The $374.2-billion breaks down to roughly $1,200 for every man, woman and child in the United States.
Because the shortfall marked an improvement from a $455-billion projection the White House made in July, Bush administration officials cited it as evidence that their attempts to fortify the weak economy were working.
"Today's budget numbers reinforce the indications we have seen for some months now: that the economy is well on the path to recovery," Treasury Secretary John Snow said.
White House budget director Joshua Bolten said much the same but also conceded that worse fiscal numbers were on the horizon, estimating the gap for the new year "will likely exceed $500-billion even with the strengthening economy." Bolten said spending restraint and policies aimed at bolstering the economy can wrench the budget onto a course to halve deficits by 2009.

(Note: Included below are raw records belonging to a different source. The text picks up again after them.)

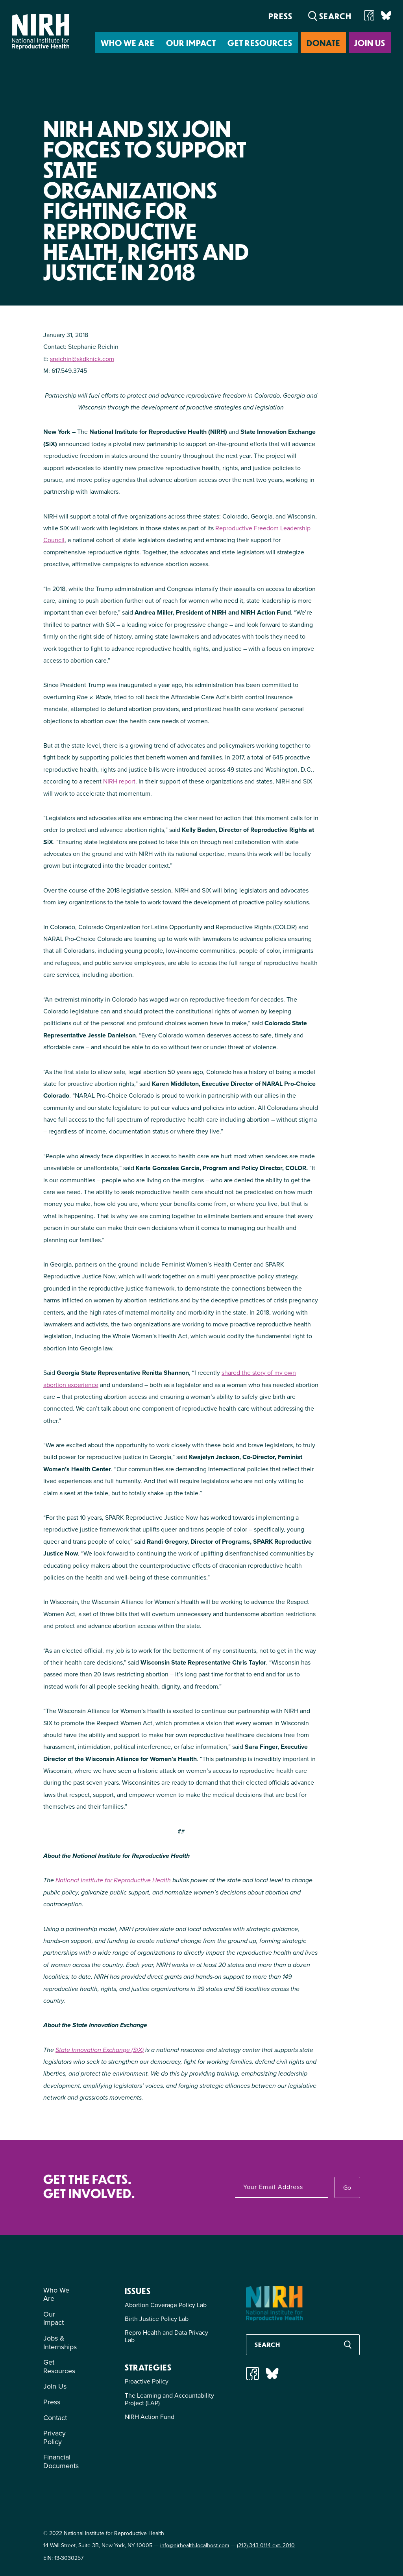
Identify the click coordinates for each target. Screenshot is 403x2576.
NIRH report (119, 781)
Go (347, 2187)
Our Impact (191, 43)
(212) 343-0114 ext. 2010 (266, 2545)
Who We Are (128, 43)
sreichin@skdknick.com (82, 358)
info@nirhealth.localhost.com (194, 2545)
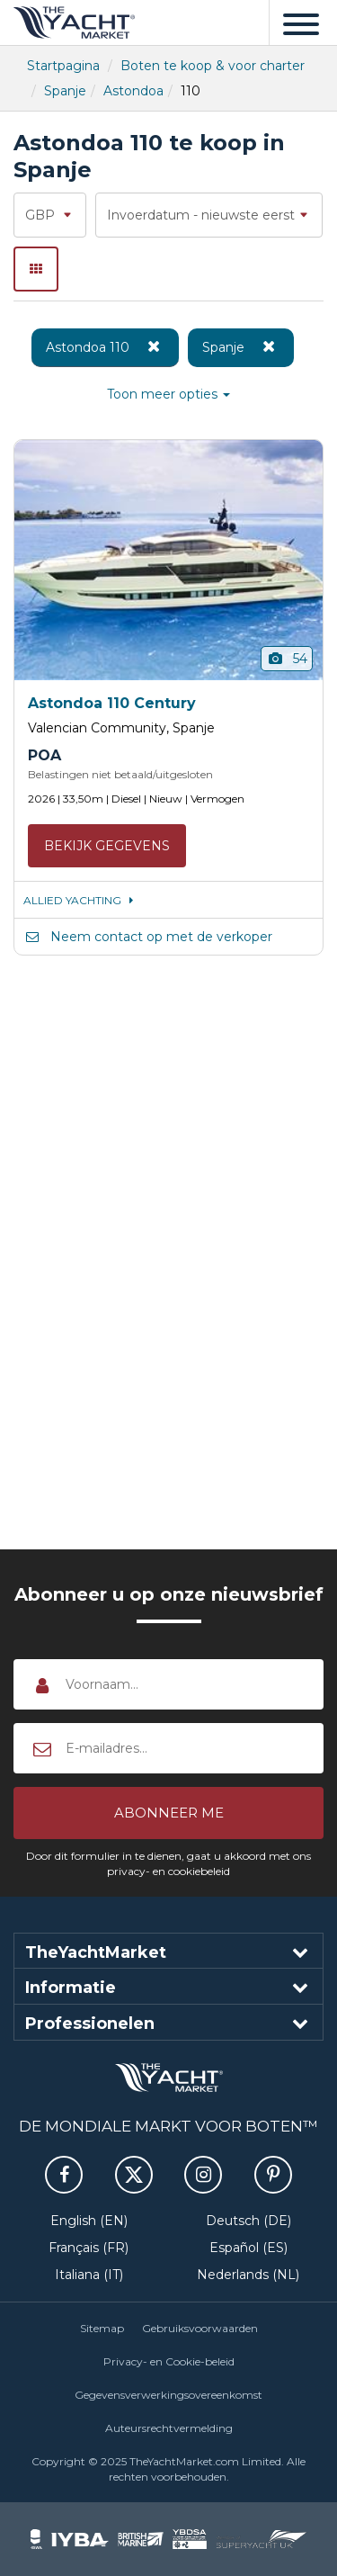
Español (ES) (248, 2247)
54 (286, 659)
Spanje (65, 91)
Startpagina (63, 66)
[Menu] (301, 22)
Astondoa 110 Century (112, 703)
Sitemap (102, 2328)
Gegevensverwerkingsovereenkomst (168, 2394)
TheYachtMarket (74, 22)
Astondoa (133, 91)
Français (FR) (89, 2247)
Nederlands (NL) (248, 2274)
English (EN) (89, 2220)
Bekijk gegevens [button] (107, 846)
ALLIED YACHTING (81, 900)
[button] (168, 1813)
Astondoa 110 (105, 346)
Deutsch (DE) (248, 2220)
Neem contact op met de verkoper (147, 937)
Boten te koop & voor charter (212, 66)
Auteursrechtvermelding (169, 2428)
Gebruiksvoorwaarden (200, 2328)
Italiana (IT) (89, 2274)
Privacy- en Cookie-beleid (169, 2361)
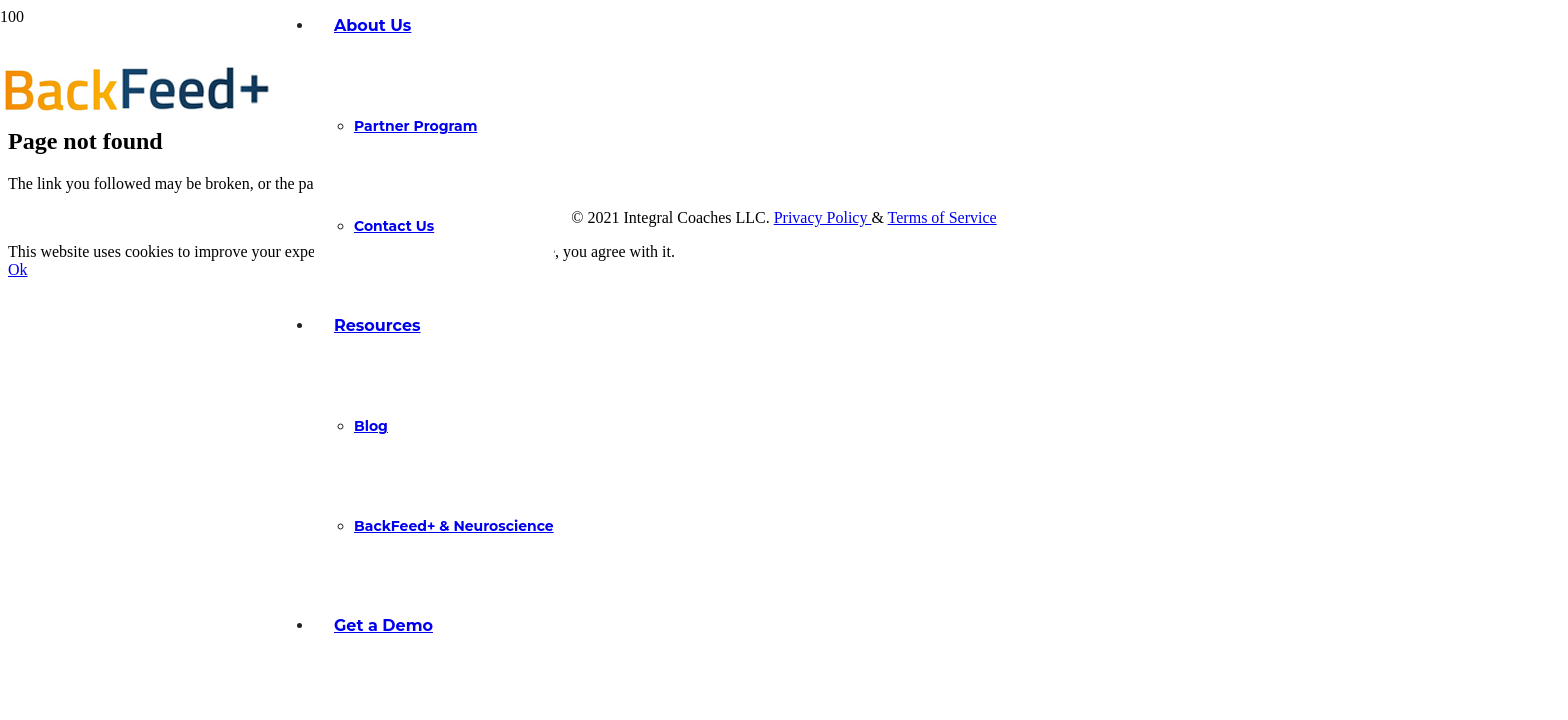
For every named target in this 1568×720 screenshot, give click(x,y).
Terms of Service (942, 217)
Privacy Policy (823, 217)
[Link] (137, 113)
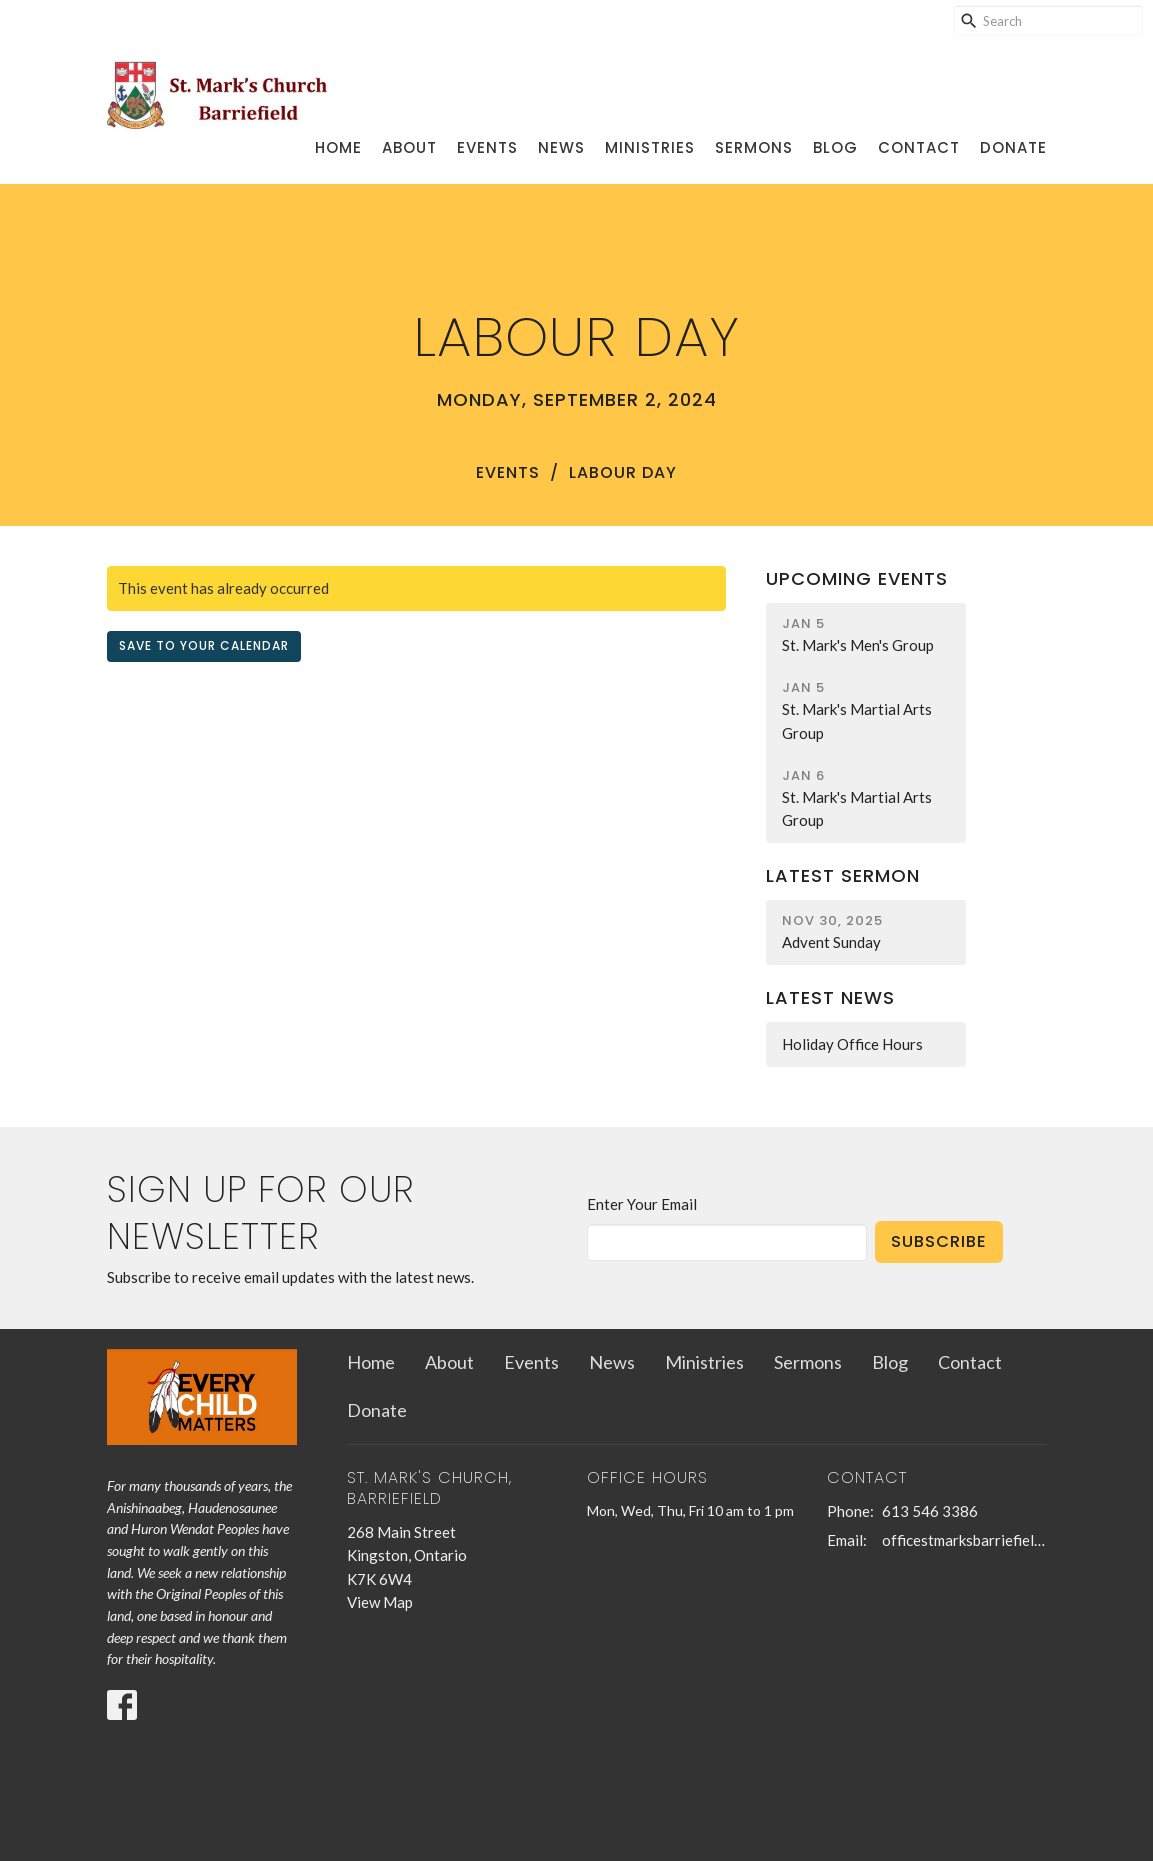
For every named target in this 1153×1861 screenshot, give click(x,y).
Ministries (650, 147)
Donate (1013, 147)
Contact (919, 147)
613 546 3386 (930, 1511)
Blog (835, 147)
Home (338, 147)
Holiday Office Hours (852, 1044)
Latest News (830, 997)
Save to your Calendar (204, 645)
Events (487, 147)
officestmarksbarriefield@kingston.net (964, 1540)
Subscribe (939, 1241)
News (561, 147)
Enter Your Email (642, 1204)
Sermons (754, 147)
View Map (380, 1602)
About (409, 147)
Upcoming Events (857, 578)
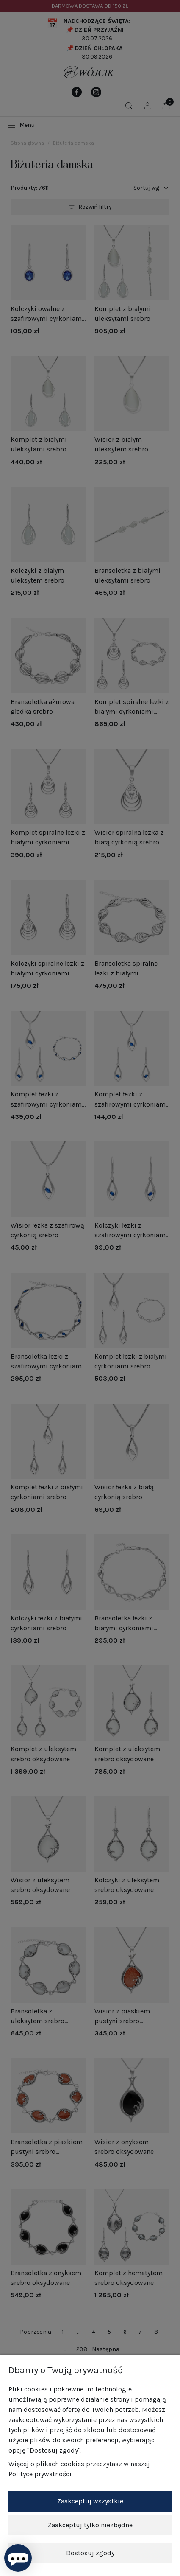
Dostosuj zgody (90, 2553)
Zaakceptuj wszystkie (90, 2501)
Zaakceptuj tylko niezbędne (90, 2525)
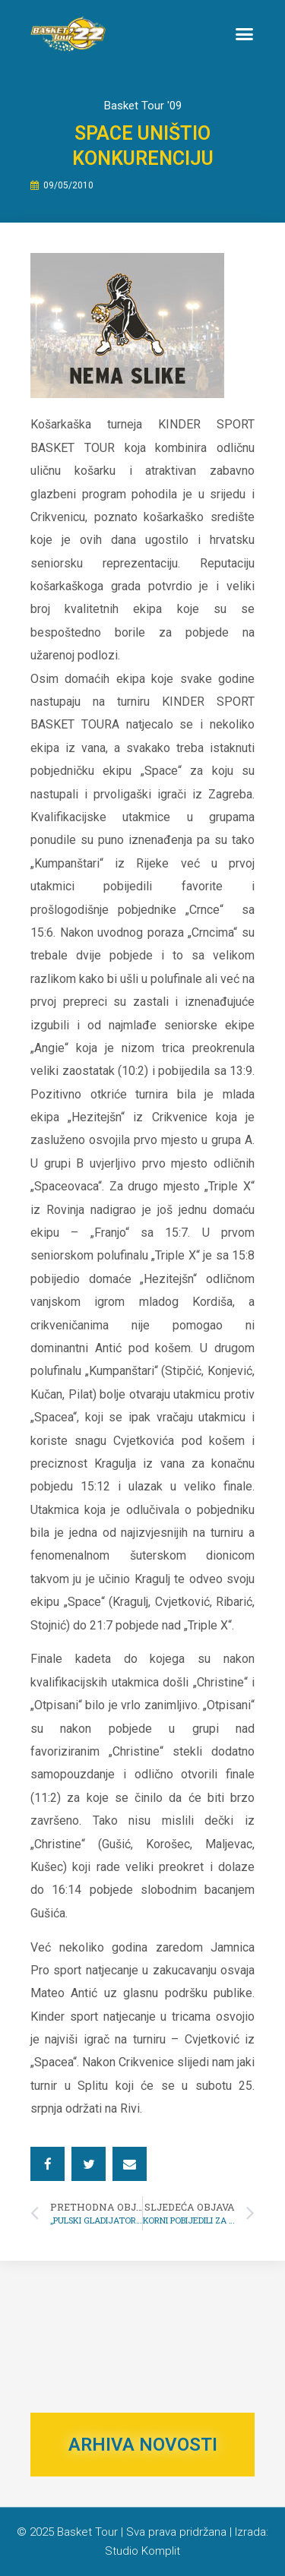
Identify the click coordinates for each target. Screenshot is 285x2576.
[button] (244, 34)
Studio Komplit (142, 2551)
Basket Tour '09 (143, 105)
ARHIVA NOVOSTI (142, 2444)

Even so, next year's figure could become a political concern for President Bush and Republicans in Congress. With federal budget years running through Sept. 30, next year's figure will be ready less than a month before elections that will see the GOP fighting to retain control of the White House and Capitol Hill.
Democrats mocked the administration's sunny interpretation and tried to focus attention on the numbers for the budget year just ended. They noted that last year's red ink was more than twice 2002's $158-billion and surpassed the $290-billion record set in 1992.
"I'm somewhat amused to see them say they thought that was good news," said Sen. Kent Conrad of North Dakota, top Democrat on the Senate Budget Committee.
As they have done since four years of annual surpluses under President Clinton abruptly degenerated into deficits under Bush, Democrats blamed the Republican president for the reversal.
"The administration's tax cuts and budget policies have not created the promised new jobs over the last three years, but they have created huge deficits that will stifle future growth and burden our children and grandchildren with debt," said Rep. John Spratt of South Carolina, the House Budget Committee's No. 1 Democrat.
Some Democrats have accused the White House of purposely padding its deficit forecast last July to lay the groundwork for casting the final budget as good news. Sen. Ernest Hollings, D-S.C., raised that question anew on Monday, when it became clear the actual 2003 deficit was $81-billion less than the administration projected three months ago.
About one third of the improvement since the July estimate was because actual revenue collections totaled $26-billion more in 2003 than the White House projected, for a total of $1.782-trillion.